= EXCERPTED TEXT =
# # # # # # #

Professional truck drivers are no strangers to 70 hour workweeks. It is a part of the job that is accepted by all truckers and eventually, one becomes accustomed to receiving only 3-5 hours of actual sleep per day. That one day per week when a truck driver can finally shut down and catch up on much needed rest is long awaited for by all drivers. This one aspect of trucking is the major cause as to why so many who enter trucking as a career will fail. If you are planning for a 9 to 5 job . . . then trucking is not for you.
Whether it be local driving, regional or long haul trucking, the workweek for truckers are long and the truck is always calling you. With 60 and 70 hour workweeks, why are truckers not given overtime pay? According to the most recent study in 2008, median hourly wages of tractor-trailer drivers were $17.92 with the middle 50% earning between $14.21 and $22.56. The lowest 10% earned less than $11.63, and the highest 10% earned more than $27.07 per hour. An overall average hourly wage for truckers is difficult to determine due to the fact that geographical location must be considered. Using an average pay of .32 cents per mile at 2500 miles per week, how would this compare to drivers being paid hourly with overtime pay included?
Running under the straight CPM rate, a driver would earn $800 per week gross. Setting an average hourly rate of only $12.00 per hour, a driver would earn $1,020 gross in a 70 hour workweek. Using the above median wage of $17.92 per hour, a driver working 70 hour weeks, would pull in $1,523.20 gross per week. The Fair Labor Standards Act (FLSA) requires employers to pay most employees the statutory overtime rate of 1 ½ times regular wages for hours worked in excess of 40 in a single workweek. So why does this not apply to truck drivers? For the answer, we have to look at the Motor Carrier Exemption under the FLSA. Yes, wouldn’t you know that there is an exemption for truckers?
Section 213(b)(1) of the FLSA provides that overtime requirements do not apply to “any employee with respect to whom the Secretary of Transportation has power to establish qualifications and maximum hours.” Therefore, employees who are subject to the authority of the Secretary of Transportation qualify for the exemption, and includes employees of a “motor carrier” and, under some circumstances, a “motor private carrier.” However, there seems to be a discrepancy.
An Appellate Court recently upheld a New Jersey Department of Labor and Workforce Development ruling that the state’s version of this exemption applies only to businesses primarily engaged in trucking or moving and storage. What this established is that under the FLSA, when federal and state wage laws are in conflict, employees must be given the benefit of the law that is the most favorable to them. Drivers for the New Jersey trucking company sued for back overtime wages. The company argued that its trucking operation was completely separate from its retail furniture business, and that the states’ trucking industry exemption applied with respect to its transportation and distribution employees. The Court disagreed, ordering the company to pay nearly 500 current and former delivery workers more than $2 million in back overtime wages. Therefore, even though the truck drivers might have been covered by the federal exemption from overtime pay, the narrower New Jersey exemption did not cover them. What this established for drivers is that state laws must be considered when it comes to the Motor Carrier Exemption as cited under the FLSA. Furthermore, I found what could also be another discrepancy.
The FLSA, under the United States Department of Labor, there are two ways in which an employee can be covered by the law, meaning they are entitled to receiving overtime pay: ”

# # # # # # #

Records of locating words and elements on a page
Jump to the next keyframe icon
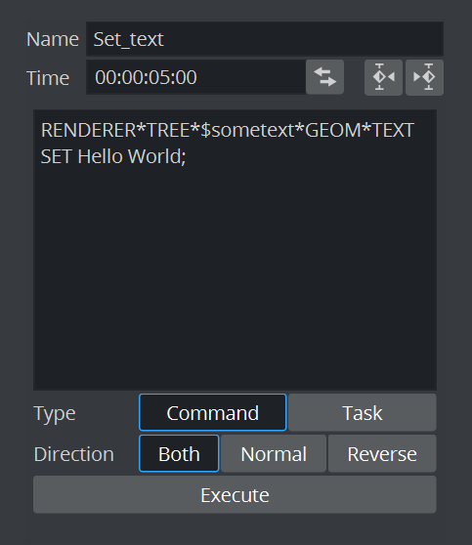 click(424, 77)
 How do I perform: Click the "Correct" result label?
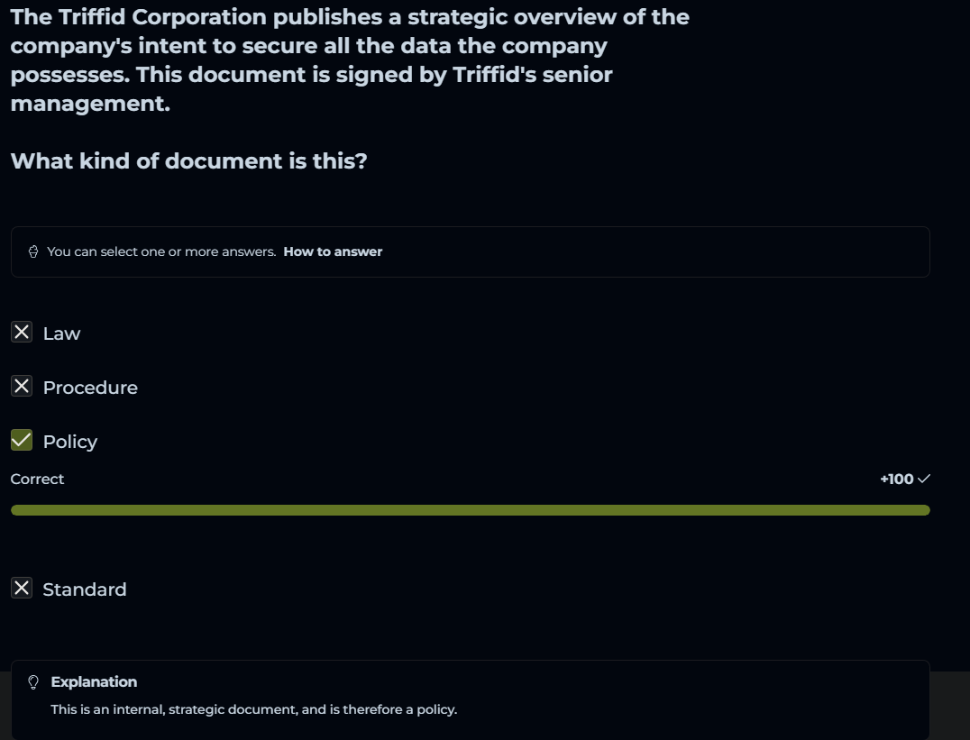point(37,480)
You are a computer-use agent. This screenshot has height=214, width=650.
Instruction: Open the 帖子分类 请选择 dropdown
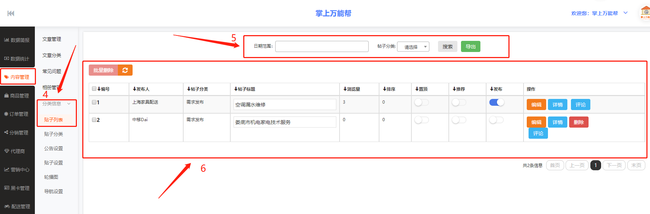413,47
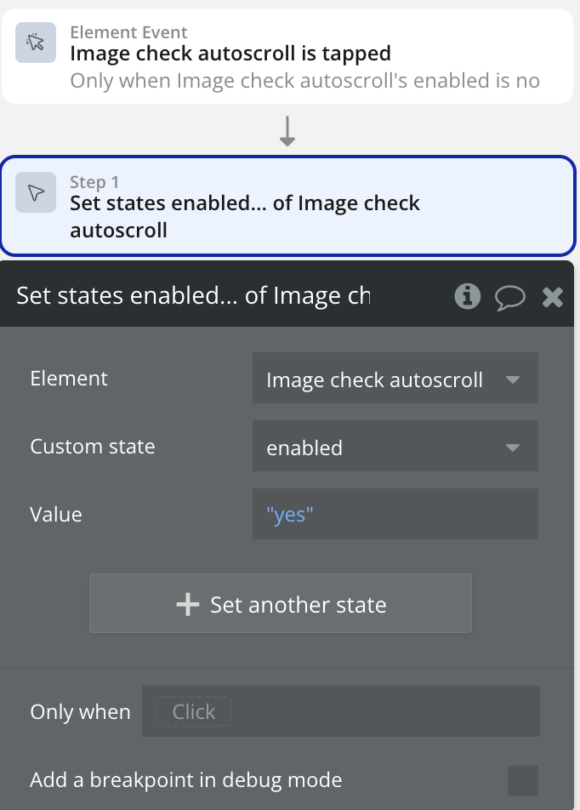The height and width of the screenshot is (810, 580).
Task: Click the plus icon beside Set another state
Action: 187,604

# # # # # # #

= PROMPT 1 =
Echo the portion of the article on truckers' overtime pay that opens with the words containing "Whether it be" and closes with "overtime pay included?".
= PROMPT 2 =
Duplicate the lines of the listing from the one containing "You are a computer-use" through the end of the listing, leaving out the pictures.
The listing has no connection to the article on truckers' overtime pay.

= WRITTEN REPLY 1 =
Whether it be local driving, regional or long haul trucking, the workweek for truckers are long and the truck is always calling you. With 60 and 70 hour workweeks, why are truckers not given overtime pay? According to the most recent study in 2008, median hourly wages of tractor-trailer drivers were $17.92 with the middle 50% earning between $14.21 and $22.56. The lowest 10% earned less than $11.63, and the highest 10% earned more than $27.07 per hour. An overall average hourly wage for truckers is difficult to determine due to the fact that geographical location must be considered. Using an average pay of .32 cents per mile at 2500 miles per week, how would this compare to drivers being paid hourly with overtime pay included?

= WRITTEN REPLY 2 =
You are a computer-use agent. This screenshot has height=214, width=650.
Instruction: Open the 帖子分类 请选择 dropdown
413,47
The height and width of the screenshot is (810, 580).
Task: Click the plus icon beside Set another state
Action: 187,604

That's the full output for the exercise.